Explicando melhor. Por meio do Decreto 4.673, publicado em 14 de novembro último, o governo estadual nomeou uma comissão com a atribuição de revisar o ZEE.
Nada foi mais significativo para transformar a realidade produtiva rural do Acre nos últimos 50 anos do que o zoneamento ecológico-econômico. Instituído pela Lei 1.904/2007, o ZEE dividiu a superfície rural em zonas, de acordo com dois critérios: (a) potencial produtivo apontado em estudos; (b) consulta junto aos produtores diretamente envolvidos.
Nas situações em que a informação científica se contrapôs aos interesses dos produtores, o impacto econômico e social teve maior peso na decisão. Significa dizer que prevaleceu a vontade dos produtores que ocupavam a terra e praticavam a atividade predominante no meio rural local – a saber, o agronegócio da criação extensiva de boi.
Dessa forma, e ainda que o pecuarista tenha sido o ator social que mais opôs resistência à realização do zoneamento, no final das contas foi o que mais se beneficiou.
Nos termos da legislação então (e ainda) vigente, o ZEE poderia permitir – como de fato permitiu – a redução das áreas de reserva legal, de 80% para 50% da área total das propriedades rurais, nas zonas destinadas à produção agropecuária.
Por efeito do ZEE, portanto, um extenso território coberto por florestas foi imediatamente e legalmente cedido à ampliação da pecuária.
Em outubro de 2007, este articulista já alertava para o impacto que a aprovação do ZEE causaria à sustentabilidade ecológica, ao liberar novas terras para a instalação da pecuária.
Em artigo intitulado “Sustentabilidade em risco no Acre”, chamou a atenção para o erro que significava a aprovação de um zoneamento que, cedendo à pressão dos pecuaristas, reduzia em 30% as áreas de reserva legal das propriedades – e justamente nas margens das rodovias, as regiões mais valorizadas no âmbito rural.

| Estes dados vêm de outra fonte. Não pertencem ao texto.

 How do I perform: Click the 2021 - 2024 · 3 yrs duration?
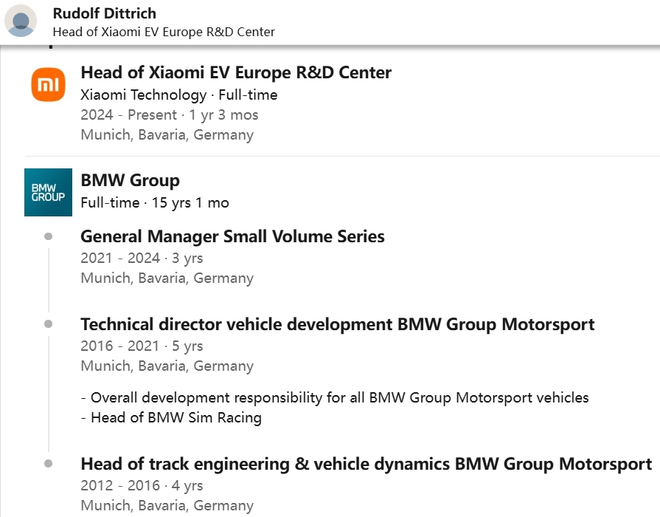coord(142,258)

Era evidente que a disponibilização de mais terra para desmatamento e cultivo de pasto conferia a segurança jurídica necessária ao aumento do rebanho estadual.

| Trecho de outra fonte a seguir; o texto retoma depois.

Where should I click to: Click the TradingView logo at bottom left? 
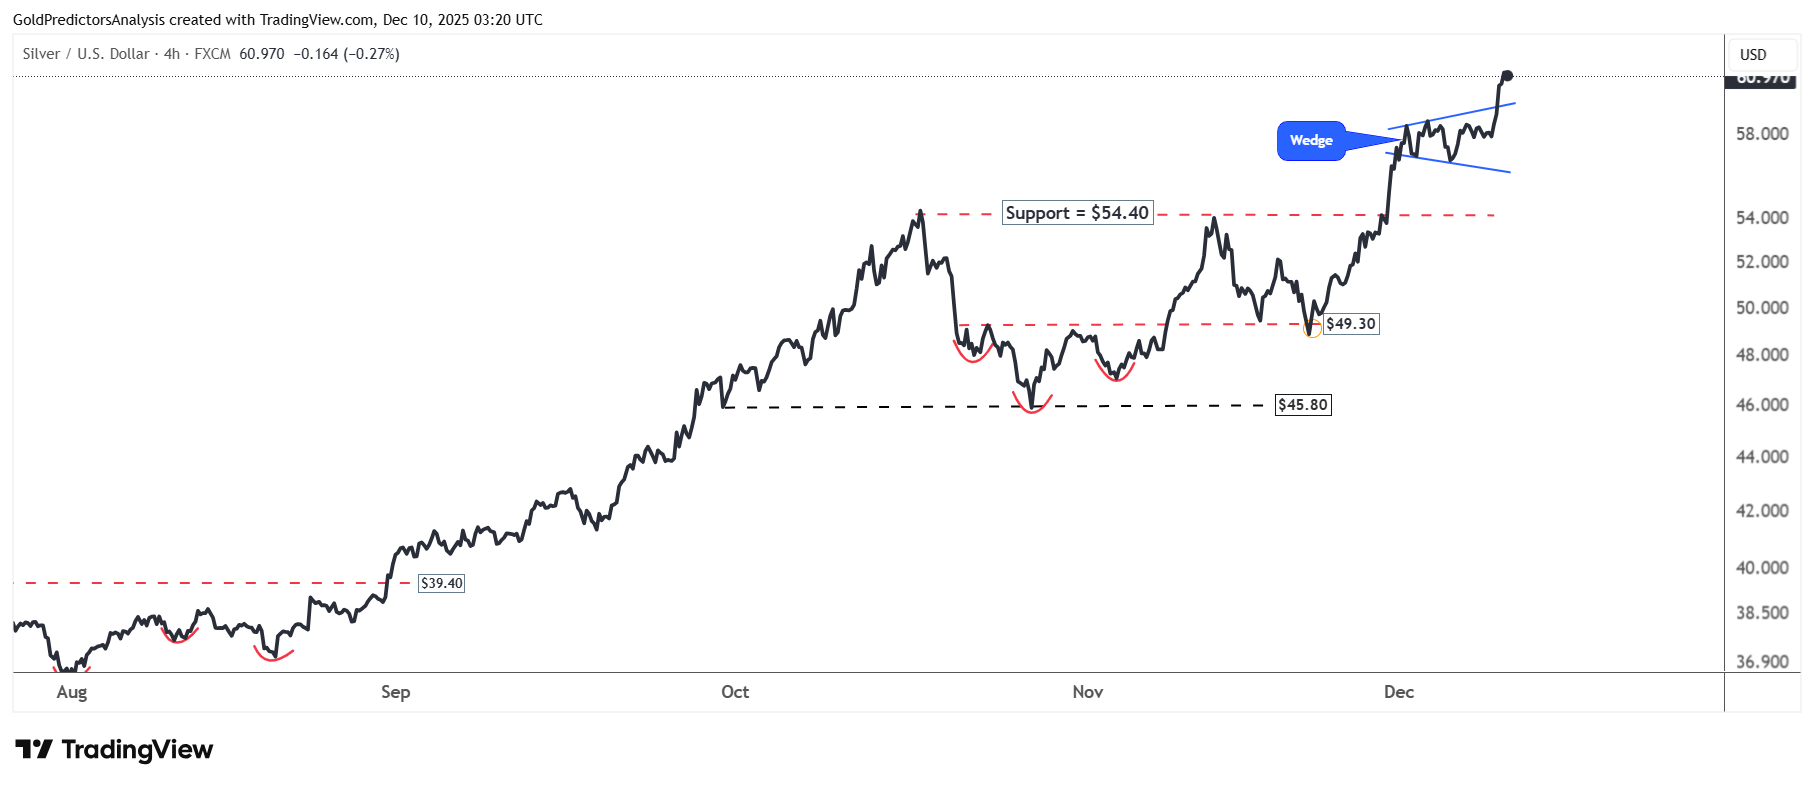coord(114,750)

Ocorre que, entre os 3 fatores de produção requeridos pela pecuária, o fator terra, no caso do Acre, é o mais limitante.
Traduzindo do economês, pode-se afirmar o seguinte: mesmo que exista sobra de capital (quase sempre na forma de crédito público subsidiado) e mesmo que exista excesso de trabalhadores dispostos a permanecer nos ramais, a oferta de terras legalizadas para desmatamento é o fator mais determinante para o crescimento do rebanho bovino no Acre.
Não é demais afirmar que graças ao zoneamento o Acre chegou em 2018 com um efetivo bovino de mais de 3 milhões de cabeças, um crescimento superior à média nacional – em especial quando comparado ao plantel de 2,3 milhões de cabeças apurado em 2005, apenas 2 anos antes da aprovação do ZEE.
Voltando à pretendida revisão do ZEE. Não precisa exercitar muito o intelecto para perceber que essa revisão tem o propósito de aumentar ainda mais a quantidade de terras com florestas destinadas ao desmatamento legalizado.
Ora, é óbvio que a ideia não é criar uma reserva extrativista ou qualquer outra unidade de conservação, muito menos ampliar a área de reserva legal nas propriedades particulares.
Enfim, o desmatamento no Acre aumentou 55% em 2019. Revisar o ZEE para desmatar mais é o mesmo que combater fogo com gasolina.   
  
*Professor Associado da Universidade Federal do Acre, engenheiro florestal, especialista em Manejo Florestal e mestre em Política Florestal pela Universidade Federal do Paraná, e doutor em Desenvolvimento Sustentável pela Universidade de Brasília.